Japan Times Amy Savoie on int’l child abductions and the manufacturing of consent for it within Japan
Posted by Dr. ARUDOU, Debito on November 16th, 2010
Hi Blog. Thoughtful letter to the editor in the Japan Times on the International Child Abductions Issue. Excerpting the most interesting part for me — the rhetoric the media uses to keep the public unconsciously supporting the “home team” as their apparent members keep kidnapping kids to Japan with impunity. Well taken. More on the issue at the Children’s Rights Network Japan site. Arudou Debito
The Japan Times Tuesday, Nov. 9, 2010
HOTLINE TO NAGATACHO
Japan must end the scourge of parental child abduction
AMY SAVOIE, Tennessee
(Dr. Amy Savoie is the wife of Christopher Savoie. In August 2009, Savoie’s children were abducted from the U.S. to Japan by his ex-wife. A few weeks later, he was arrested while trying to reclaim his children. Last month marked the one-year anniversary of his release from Yanagawa prison in Fukuoka Prefecture. Send submissions of between 500 and 600 words to firstname.lastname@example.org)
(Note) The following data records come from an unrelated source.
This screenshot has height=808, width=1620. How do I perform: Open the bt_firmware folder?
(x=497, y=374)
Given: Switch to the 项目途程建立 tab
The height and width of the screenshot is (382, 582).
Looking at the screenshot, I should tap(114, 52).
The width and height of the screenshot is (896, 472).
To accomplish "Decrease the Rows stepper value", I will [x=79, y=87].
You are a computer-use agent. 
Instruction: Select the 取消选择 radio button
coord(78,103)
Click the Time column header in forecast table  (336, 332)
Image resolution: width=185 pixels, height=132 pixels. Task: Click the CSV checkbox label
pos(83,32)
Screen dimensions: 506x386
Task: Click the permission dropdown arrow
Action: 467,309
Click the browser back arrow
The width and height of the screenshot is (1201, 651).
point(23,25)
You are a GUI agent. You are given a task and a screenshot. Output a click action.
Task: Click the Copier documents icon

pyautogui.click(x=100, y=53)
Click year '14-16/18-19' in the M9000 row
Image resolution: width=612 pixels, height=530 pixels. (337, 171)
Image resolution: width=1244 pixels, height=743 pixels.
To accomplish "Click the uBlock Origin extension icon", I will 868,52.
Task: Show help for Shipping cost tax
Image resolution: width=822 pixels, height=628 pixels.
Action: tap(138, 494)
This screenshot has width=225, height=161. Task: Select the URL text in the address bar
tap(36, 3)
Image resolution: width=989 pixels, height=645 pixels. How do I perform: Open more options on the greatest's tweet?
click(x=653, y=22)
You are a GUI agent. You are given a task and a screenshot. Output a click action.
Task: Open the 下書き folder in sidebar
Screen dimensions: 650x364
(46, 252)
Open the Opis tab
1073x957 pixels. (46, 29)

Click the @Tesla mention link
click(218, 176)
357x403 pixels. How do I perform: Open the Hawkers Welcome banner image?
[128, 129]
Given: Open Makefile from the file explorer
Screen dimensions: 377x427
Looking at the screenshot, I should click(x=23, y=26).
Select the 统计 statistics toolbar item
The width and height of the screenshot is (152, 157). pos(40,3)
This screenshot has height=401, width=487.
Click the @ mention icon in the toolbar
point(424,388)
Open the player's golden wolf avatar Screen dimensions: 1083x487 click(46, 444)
To the government of Japan:
…For years, the Japanese government refused to acknowledge that parental child abduction was even a problem, but this issue has finally become too big to ignore. In September, Virginia Rep. Jim Moran warned Japan that Congress “is watching and expecting action.” Now the Japanese authorities are, at long last, talking about child abduction to the media and to foreign governments, although they are unfortunately doing so in a highly guarded and disingenuous manner, often with the complicity of the Japanese press, who use “quotes” when discussing “abduction” in order to minimize the “issue.”…
• Excuse #4: These are not really abductions. The parents are merely coming home to Japan.
Perhaps Japan was the abducting parent’s original home (where the abductor grew up), but “home” for the children was the country where custody had already been decided, i.e. where the children had been living at the time of the abduction. So this “coming home” argument is specious and hypocritical.
The government tries to convey that it is justifiable for Japanese parents to “take kids home to Japan” (tsure-kaeri or tsurete-kikoku), but when a foreign parent takes the children to another country (that parent’s home country), the Japanese call it kidnapping (tsure-sari) or abduction (rachi). The Japanese government and media behave duplicitously every time they pretend these unilateral relocations (relocating without permission from the other parent) are not the same thing.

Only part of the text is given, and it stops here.